The marginal rates for interest, dividends, and capital gains, respectively, are 22%, 14.6% and 15.4%. A large fraction of interest and dividends paid do not appear on individual income tax returns, according to Tables 7.1 and 7.2 of the National Income and Product Accounts and IRS Statistics of Income. In previous years a direct reconciliation had been prepared, and the current amounts included, 19% and 25%, are slightly lower than in the past, but similar.31 The same share for dividends is used for capital gains. Rosenthal and Austin find a similar share (24%) using data from the Federal Reserve.32 The small share reported is largely due to the large share of assets in pension, retirement, and insurance plans. In addition, half of the capital gains held privately is assumed to be untaxed because it is held until death.33

Estimating the Statutory Rate for Patent Box Income

While the patent box proposal specifies a statutory rate for patent box income, this rate is applied to income depending on a formula, and the rate may not be precisely the statutory rate implied. This section derives the statutory tax rate that would be applied to investment in R&D under the proposal to allocate net profit based on the share of research expenditures and shows that, under reasonable assumptions, the statutory rate will be equal to the patent box rate.

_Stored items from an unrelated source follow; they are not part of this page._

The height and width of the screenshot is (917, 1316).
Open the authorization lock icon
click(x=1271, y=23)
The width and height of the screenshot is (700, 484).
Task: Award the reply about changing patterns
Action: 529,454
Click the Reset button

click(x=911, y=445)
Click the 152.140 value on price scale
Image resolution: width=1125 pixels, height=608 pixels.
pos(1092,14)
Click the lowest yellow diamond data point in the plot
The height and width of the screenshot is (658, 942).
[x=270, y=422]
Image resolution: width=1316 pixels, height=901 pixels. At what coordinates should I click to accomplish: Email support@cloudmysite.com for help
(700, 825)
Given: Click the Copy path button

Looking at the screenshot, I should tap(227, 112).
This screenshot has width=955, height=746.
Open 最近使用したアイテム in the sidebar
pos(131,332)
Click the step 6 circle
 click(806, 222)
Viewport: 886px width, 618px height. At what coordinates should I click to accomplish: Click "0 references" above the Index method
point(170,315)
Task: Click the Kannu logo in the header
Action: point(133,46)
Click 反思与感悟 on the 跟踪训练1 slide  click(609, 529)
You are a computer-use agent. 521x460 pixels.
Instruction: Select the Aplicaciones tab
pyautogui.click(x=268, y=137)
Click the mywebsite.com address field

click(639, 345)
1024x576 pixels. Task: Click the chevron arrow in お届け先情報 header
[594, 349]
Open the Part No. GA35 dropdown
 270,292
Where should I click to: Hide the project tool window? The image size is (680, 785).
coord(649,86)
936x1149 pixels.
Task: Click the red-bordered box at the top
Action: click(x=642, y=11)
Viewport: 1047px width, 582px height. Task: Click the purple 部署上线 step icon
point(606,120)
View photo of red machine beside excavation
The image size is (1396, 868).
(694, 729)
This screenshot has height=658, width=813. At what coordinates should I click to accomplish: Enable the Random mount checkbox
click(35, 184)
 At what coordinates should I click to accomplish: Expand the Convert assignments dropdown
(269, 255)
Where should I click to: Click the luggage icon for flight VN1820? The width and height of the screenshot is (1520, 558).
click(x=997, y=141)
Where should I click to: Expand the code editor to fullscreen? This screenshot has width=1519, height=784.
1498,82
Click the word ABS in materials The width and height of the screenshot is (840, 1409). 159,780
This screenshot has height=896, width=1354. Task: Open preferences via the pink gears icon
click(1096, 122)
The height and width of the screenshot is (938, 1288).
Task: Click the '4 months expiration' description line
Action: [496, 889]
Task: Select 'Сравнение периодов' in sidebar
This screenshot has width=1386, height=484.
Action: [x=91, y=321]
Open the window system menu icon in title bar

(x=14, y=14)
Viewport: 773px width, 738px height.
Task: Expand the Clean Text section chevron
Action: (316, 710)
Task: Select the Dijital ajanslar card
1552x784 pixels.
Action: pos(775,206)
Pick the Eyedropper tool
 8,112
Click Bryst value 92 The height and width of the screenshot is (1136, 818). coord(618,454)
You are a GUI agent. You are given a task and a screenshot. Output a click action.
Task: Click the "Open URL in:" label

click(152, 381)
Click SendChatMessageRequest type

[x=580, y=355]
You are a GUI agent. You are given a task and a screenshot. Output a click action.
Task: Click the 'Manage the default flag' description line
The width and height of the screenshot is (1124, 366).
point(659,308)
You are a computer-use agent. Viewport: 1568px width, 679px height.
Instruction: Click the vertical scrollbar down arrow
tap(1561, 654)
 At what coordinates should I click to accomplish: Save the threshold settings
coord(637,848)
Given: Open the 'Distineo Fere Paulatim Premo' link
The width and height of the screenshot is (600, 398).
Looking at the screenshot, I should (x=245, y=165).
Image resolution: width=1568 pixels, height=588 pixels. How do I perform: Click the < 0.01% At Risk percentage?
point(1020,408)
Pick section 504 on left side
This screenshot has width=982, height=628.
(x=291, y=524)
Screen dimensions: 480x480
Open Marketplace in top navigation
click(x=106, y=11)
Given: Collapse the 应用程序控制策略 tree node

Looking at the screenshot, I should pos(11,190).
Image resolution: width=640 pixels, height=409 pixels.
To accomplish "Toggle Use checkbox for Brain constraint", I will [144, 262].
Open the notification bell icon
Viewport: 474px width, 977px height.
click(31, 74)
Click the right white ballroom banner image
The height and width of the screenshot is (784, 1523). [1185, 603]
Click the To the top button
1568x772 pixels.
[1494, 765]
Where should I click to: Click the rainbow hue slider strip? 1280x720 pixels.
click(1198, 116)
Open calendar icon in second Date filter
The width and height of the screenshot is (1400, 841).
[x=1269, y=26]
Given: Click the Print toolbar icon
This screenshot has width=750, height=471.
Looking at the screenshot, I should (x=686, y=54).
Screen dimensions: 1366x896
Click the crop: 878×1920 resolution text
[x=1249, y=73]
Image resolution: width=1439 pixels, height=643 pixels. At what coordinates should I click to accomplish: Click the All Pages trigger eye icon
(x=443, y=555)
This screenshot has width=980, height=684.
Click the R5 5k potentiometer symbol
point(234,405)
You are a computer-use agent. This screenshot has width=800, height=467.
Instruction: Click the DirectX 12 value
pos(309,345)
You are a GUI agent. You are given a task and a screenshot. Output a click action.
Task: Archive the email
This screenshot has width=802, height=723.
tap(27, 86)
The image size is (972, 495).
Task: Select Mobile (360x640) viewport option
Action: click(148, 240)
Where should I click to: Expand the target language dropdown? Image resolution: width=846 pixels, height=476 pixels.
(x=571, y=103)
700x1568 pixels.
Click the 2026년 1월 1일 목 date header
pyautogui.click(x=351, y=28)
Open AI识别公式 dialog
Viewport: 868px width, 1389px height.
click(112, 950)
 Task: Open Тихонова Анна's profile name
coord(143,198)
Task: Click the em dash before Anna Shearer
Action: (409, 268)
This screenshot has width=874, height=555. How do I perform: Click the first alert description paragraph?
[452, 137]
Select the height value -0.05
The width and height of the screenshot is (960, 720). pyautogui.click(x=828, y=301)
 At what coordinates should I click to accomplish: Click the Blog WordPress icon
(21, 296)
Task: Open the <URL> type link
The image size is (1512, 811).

The objective of this derivation is to obtain a measure of dT/d∏R, where T is taxes and ∏R is profits on investments in research, with d times any variable referring to a small change in that variable. This measure will provide the rate of tax imposed on a change in research profits.

Total taxes of the firm are:

(4) T = (xu+(1-x)v) (∏ +∏R)

where x is the share of costs associated with non-research spending, u is the ordinary tax rate, v is the patent box rate and ∏ is profits from non-research activities.

Totally differentiating (2) while holding ordinary profits and costs constant:

(5) dT = dx(u-v)(∏ +∏R) + (xu+(1-x)v) (d∏R)

The variable x will be a function of the costs of investment of each type. In order to relate to spending and costs, they are expressed as the cost of an additional unit of capital, either K for ordinary capital or KR for research capital.

(6) x= CKK/(CKK+CKRKR)

where CK is the cost of a marginal investment in K, K is the stock of ordinary capital, CKR is the cost of a marginal investment in research capital, and KR is the stock of research capital.

Differentiating (6):

(7) dx = (-CKKCKRdKR)/(CKK+CKRKR)2

Multiplying the bottom and top of the right hand side of (7) by KR and substituting from (6)

(8) dx= -x(1-x)dKR/KR

Since the rate of profit is constant for a small change,

(9) dKR/KR = d∏R/∏R

Thus substituting (9) into (8) and the subsequent equation for (8) into (5):

(10) dT = [-x(1-x)(u-v)(∏ +∏R)/∏R +(xu+(1-x)v)] (d∏R)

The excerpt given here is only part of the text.